Goal —
Return everything from "The Bolshevik Government" down to "regulated as well." in the passage below on Bolshevik food policy toward the peasantry, copied word for word.

--- START OF Provided passage ---

The Bolshevik Government treated the peasant population as a class enemy and waged on it a regular war by means of Red Army units and detachments of armed thugs. The program of 1918—to choke off all private trade in agricultural produce—had to be modified in view of fierce peasant resistance. In 1919 and 1920, the government extracted food from the peasantry by a variety of means: forced deliveries, barter of food for manufactured goods, and purchases at somewhat more realistic prices. In 1919, it allowed limited quantities of food to be sold on the open market. Dairy products, meats, fruits, most vegetables, and all foodstuffs growing wild were initially exempt from state control but later regulated as well.

--- END OF Provided passage ---
--- START OF Data excerpt ---

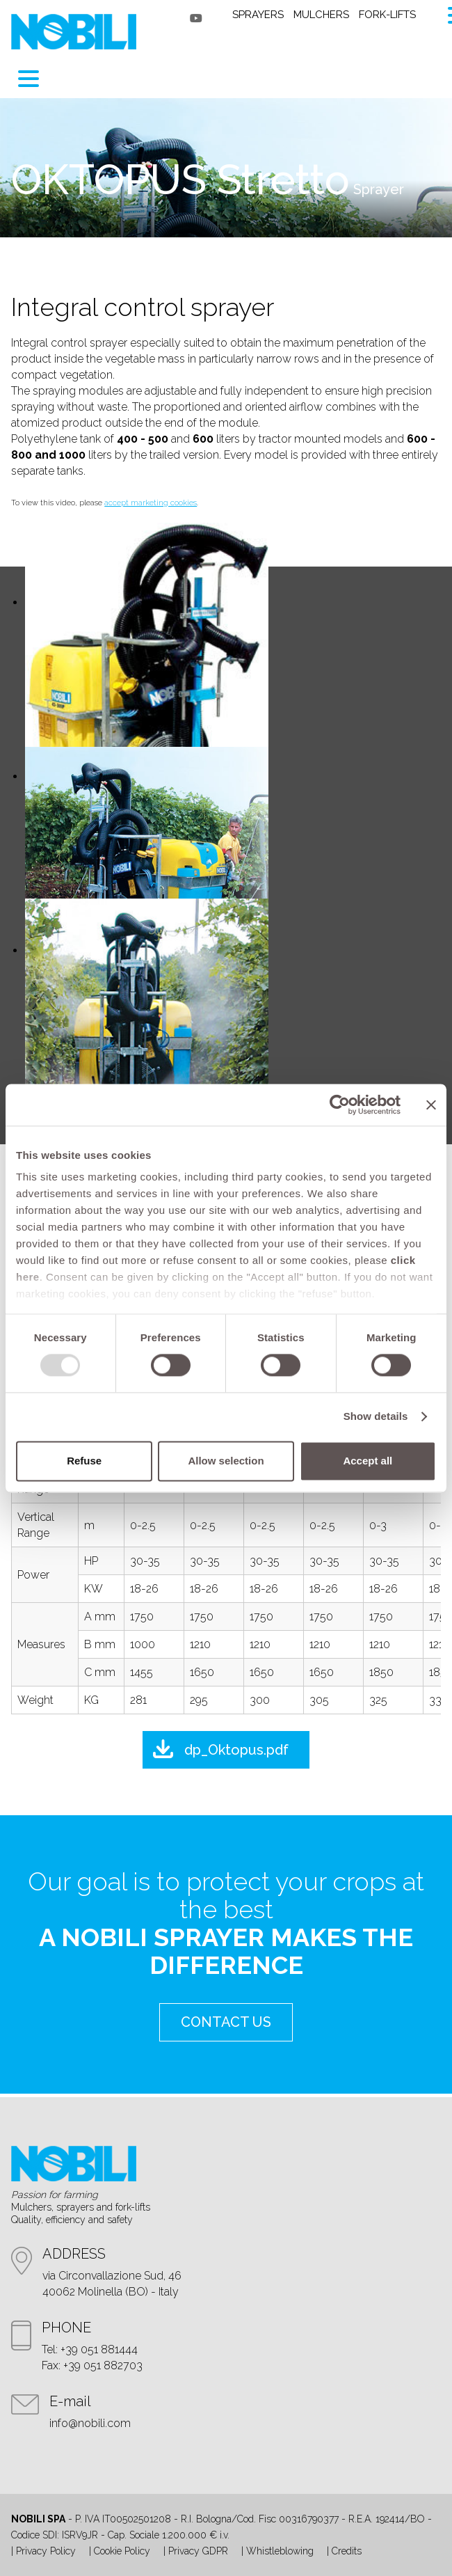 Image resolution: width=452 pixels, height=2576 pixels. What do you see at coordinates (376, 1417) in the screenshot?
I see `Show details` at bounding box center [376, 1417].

--- END OF Data excerpt ---

Solution —
The Bolshevik Government treated the peasant population as a class enemy and waged on it a regular war by means of Red Army units and detachments of armed thugs. The program of 1918—to choke off all private trade in agricultural produce—had to be modified in view of fierce peasant resistance. In 1919 and 1920, the government extracted food from the peasantry by a variety of means: forced deliveries, barter of food for manufactured goods, and purchases at somewhat more realistic prices. In 1919, it allowed limited quantities of food to be sold on the open market. Dairy products, meats, fruits, most vegetables, and all foodstuffs growing wild were initially exempt from state control but later regulated as well.